Dans cette interview, le président de l’OPEECI et aussi du collectif des parents d’élèves revient sur les maux dont souffre l’école ivoirienne.
Les affectations en 6ème et en seconde sont disponibles depuis plusieurs jours, voire plusieurs semaines. Mais on note toujours des plaintes de la part des parents parce que leurs enfants ne sont pas affectés là où ils le souhaitaient…
La commission d’affectation qui siège travaille en fonction de la disponibilité des infrastructures d’accueil. Aujourd’hui avec les innovations apportées par le gouvernement, chaque parent peut procéder à l’affectation de son enfant lui-même. Mais la vérité est que beaucoup l’ignorent encore. Il n’y a pas eu assez de communication là-dessus. Un autre constat, c’est que de nombreux élèves ne font pas leur demande d’affectation en ligne. Dans ces conditions, la commission est obligée de procéder elle-même à l’affectation de l’apprenant. Et cela pénalise l’élève. Ce qu’il faut faire à mon sens, c’est de sensibiliser assez les parents sur les innovations apportées pour l’affectation des élèves après l’entrée en sixième et le BEPC.
Un problème qui est au centre des débats depuis quelques années, c’est le faible niveau des élèves. Quelles en sont les causes, du point de vue des parents ?
Nous avons toujours dénoncé les insuffisances de l’école. Et nous les parents d’élèves ne sommes pas étrangers à cela. Il y a eu une démission de notre part depuis trop longtemps. La volonté politique est là mais les conditions de travail ne sont pas réunies. A côté de cela vous avez l’inadéquation des programmes de formation avec la réalité. Ce qu’il faut faire aujourd’hui, c’est d’effectuer les états généraux de l’éducation nationale. En plus de cela, il y a le problème de la subvention de l’Etat aux établissements privés. Cette subvention, ils en ont besoin. Sans cet argent, ces écoles ne peuvent aucunement dispenser un enseignement de qualité.
La tricherie à l’école est un phénomène dénoncé par les autorités. Mais chaque année, on a l’impression qu’elle s’incruste un peu plus dans le système éducatif ivoirien.
La tricherie est un problème très sérieux qui mine l’école ivoirienne aujourd’hui. Mais je peux vous dire que depuis 2011, elle a un peu baissé, sans être pour autant négligeable. La Direction des examens et concours (DECO) travaille fort sur les moyens qu’il faut pour parvenir à atténuer complètement cette pratique honteuse. Mais vous devez savoir que les enseignants eux-mêmes y sont pour beaucoup dans la tricherie à l’école. Et cela est exacerbé au privé, parce que les enseignants y sont mal payés.

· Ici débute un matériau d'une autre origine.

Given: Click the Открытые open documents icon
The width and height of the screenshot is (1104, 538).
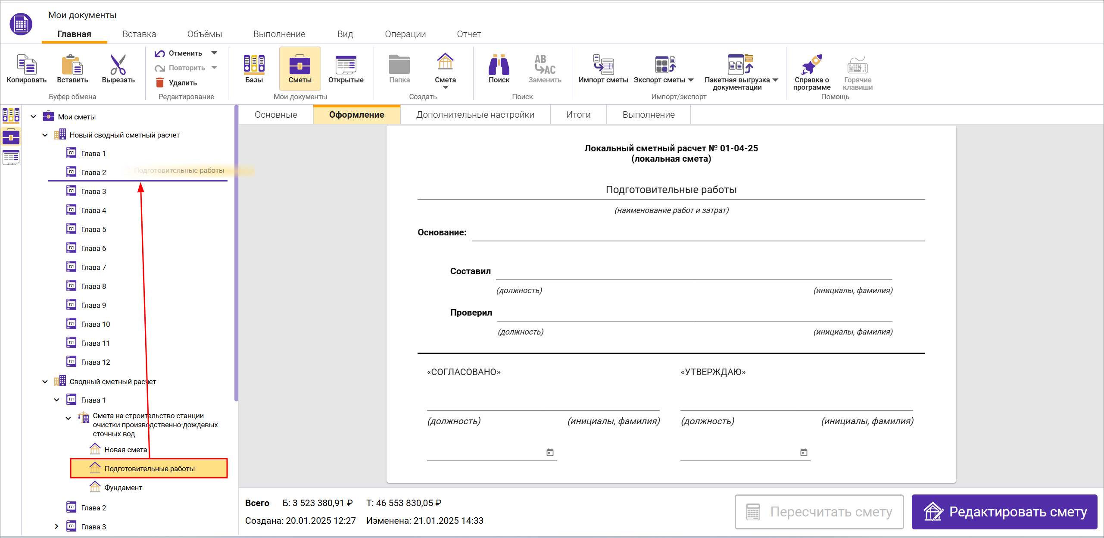Looking at the screenshot, I should (x=346, y=65).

Un autre phénomène, ce sont les grossesses scolaires. Chaque année, des milliers de cas de grossesse sont recensés dans nos établissements. Avec quel œil vous, parent d’élèves, observez-vous cela ?
C’est très inquiétant pour les parents. Surtout que les cas de grossesses scolaires tendent à prendre de l’ampleur. Malgré la campagne de sensibilisation entreprise par le ministère de l’Education nationale, de l’enseignement technique et de la formation professionnelle, nos filles continuent à se faire engrosser impunément. Et nous pensons que cela est dû en grande partie à la pauvreté. Mais il y a aussi de nombreux cas où les jeunes filles, bien qu’à l’abri du besoin, prennent des grossesses à l’école. C’est pour cela que nous disons aussi que c’est un problème humain. La politique de zéro grossesse scolaire sera difficile à atteindre tant que nous n’aurons pas agi sérieusement sur les mentalités.
Une autre innovation, c’est l’assurance scolaire que vous comptez instaurer. De quoi s’agit-il ?
Nous avons constaté que les élèves sont victimes de nombreux accidents à l’école ou sur la route de l’école. Accident de circulation, morsures d’animaux, chutes, etc. Il arrive aussi que l’enfant cause lui-même des dégâts qui peuvent mettre les parents en difficulté. C’est pour cela que nous avons décidé d’instaurer une assurance scolaire. Cela, avec l’aide du groupe NSIA et du ministère de l’Education nationale. La souscription est à 500 francs CFA annuelle. Mais nous précisons qu’il s’agit d’une assurance risques, elle ne prend pas en compte les cas de maladie.
Ce sera la première fois que l’école connaîtra ce genre d’assurance ?
Non, il y a déjà eu une assurance scolaire. Elle a pris du plomb dans l’ail parce que les cotisations des parents n’arrivaient pas à destination. Pour éviter cela, nous avons décidé que les parents payeront ces 500 francs CFA par transfert électronique sur le compte de la maison d’assurance directement.
Sera-t-elle obligatoire ?
Non, pas pour le moment. Nous allons d’abord sensibiliser les parents sur le bienfondé de cette assurance risques.